Ver. 3.0

空飛びラボ日記 辺境編

年末恒例SF映画祭り:アド・アストラ

2019年公開。未視聴で今回初です。

ja.wikipedia.org

ブラピ演じる主人公が抱える孤独と宇宙空間の広さ、暗さ、冷たさが相乗効果を発揮して面白い。途中に挟まれるエピソードの中には「これ必要?」というものもありましたが、概ね満足です。

幼少期の主人公を残して深宇宙に旅立ち消息を絶ったお父さんですが、実は海王星付近に止まった探査船で生きていて独りで調査を続けています。一人で探しに来た息子に説得されて一度は帰還を了承したものの、やっぱり帰りたくないと頑なに地球に戻ることを拒否して、息子と結んだ命綱を外して丸腰のまま宇宙空間に消えていってしまう。どうしてそんなに地球に帰りたくないの?!唖然。

人付き合いが苦手、でも心の底では他者との関わりを望んでいる主人公とは比べ物にならないくらいド変人でサイコパス。小さく消えていく父親を絶望の眼差しで見送るしかない主人公。そりゃ絶望しますよね。。。
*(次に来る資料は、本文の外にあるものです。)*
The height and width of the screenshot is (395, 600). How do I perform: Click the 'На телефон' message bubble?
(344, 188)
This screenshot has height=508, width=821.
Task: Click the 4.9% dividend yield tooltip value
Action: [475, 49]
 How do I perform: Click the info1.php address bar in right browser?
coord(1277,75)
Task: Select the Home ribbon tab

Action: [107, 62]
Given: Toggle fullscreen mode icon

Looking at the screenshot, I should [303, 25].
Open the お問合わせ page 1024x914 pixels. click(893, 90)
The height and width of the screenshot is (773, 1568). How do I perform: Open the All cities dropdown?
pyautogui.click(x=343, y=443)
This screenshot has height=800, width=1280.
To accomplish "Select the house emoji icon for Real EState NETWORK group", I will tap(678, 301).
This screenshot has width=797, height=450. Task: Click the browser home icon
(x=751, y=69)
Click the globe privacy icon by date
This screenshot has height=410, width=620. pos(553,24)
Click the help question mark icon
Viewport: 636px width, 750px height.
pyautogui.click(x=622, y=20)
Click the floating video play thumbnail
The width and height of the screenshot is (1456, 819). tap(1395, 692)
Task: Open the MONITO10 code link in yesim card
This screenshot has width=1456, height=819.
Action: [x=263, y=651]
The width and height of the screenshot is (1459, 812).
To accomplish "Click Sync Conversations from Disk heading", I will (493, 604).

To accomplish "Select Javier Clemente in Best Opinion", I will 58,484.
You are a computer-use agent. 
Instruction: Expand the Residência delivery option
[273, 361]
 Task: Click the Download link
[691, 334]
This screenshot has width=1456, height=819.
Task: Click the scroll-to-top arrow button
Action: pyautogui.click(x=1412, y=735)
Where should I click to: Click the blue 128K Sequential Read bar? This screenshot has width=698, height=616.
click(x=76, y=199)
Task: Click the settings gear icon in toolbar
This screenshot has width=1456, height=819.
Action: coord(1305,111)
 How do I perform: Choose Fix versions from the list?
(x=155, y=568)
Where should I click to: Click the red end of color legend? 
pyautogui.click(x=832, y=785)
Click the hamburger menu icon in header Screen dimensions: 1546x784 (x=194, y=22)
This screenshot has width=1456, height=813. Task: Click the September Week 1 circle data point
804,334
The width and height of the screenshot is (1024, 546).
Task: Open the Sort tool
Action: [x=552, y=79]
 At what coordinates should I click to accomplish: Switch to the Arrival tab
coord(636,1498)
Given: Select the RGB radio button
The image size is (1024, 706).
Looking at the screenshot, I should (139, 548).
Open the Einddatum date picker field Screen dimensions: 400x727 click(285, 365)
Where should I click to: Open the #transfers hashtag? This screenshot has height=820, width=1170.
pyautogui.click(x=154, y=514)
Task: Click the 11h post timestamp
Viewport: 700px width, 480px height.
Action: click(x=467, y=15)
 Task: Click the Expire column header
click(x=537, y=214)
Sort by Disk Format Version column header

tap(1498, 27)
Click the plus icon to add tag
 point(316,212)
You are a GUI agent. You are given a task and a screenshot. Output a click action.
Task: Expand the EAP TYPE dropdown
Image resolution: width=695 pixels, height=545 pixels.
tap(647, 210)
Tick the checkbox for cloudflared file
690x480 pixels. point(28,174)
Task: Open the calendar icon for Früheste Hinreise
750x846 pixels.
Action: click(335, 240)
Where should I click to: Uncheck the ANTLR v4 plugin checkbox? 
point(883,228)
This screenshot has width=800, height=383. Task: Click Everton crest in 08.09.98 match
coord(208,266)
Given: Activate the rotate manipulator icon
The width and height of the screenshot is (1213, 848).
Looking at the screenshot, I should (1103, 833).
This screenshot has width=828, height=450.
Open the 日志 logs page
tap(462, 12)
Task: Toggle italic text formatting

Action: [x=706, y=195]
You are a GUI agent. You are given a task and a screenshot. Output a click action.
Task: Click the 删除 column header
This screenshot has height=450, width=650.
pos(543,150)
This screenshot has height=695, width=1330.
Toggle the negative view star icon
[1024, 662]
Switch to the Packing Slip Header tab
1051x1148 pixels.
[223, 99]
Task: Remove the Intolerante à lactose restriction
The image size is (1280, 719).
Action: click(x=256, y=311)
でも、これは私の想像ですが、父の心があまりにも理解の範疇を超えていたので、思い出に見切りをつけて見ないふりをしてきた心の傷や他者との関わりを望む気持ちを肯定的に受け止める精神状態になったのではないでしょうか。

主人公の心の再生がテーマなので、果たしてSFなのだろうか?という気持ちもしますが、近未来感もよく出ていて、宇宙空間の映像も美しく、大画面で観たいと思いました。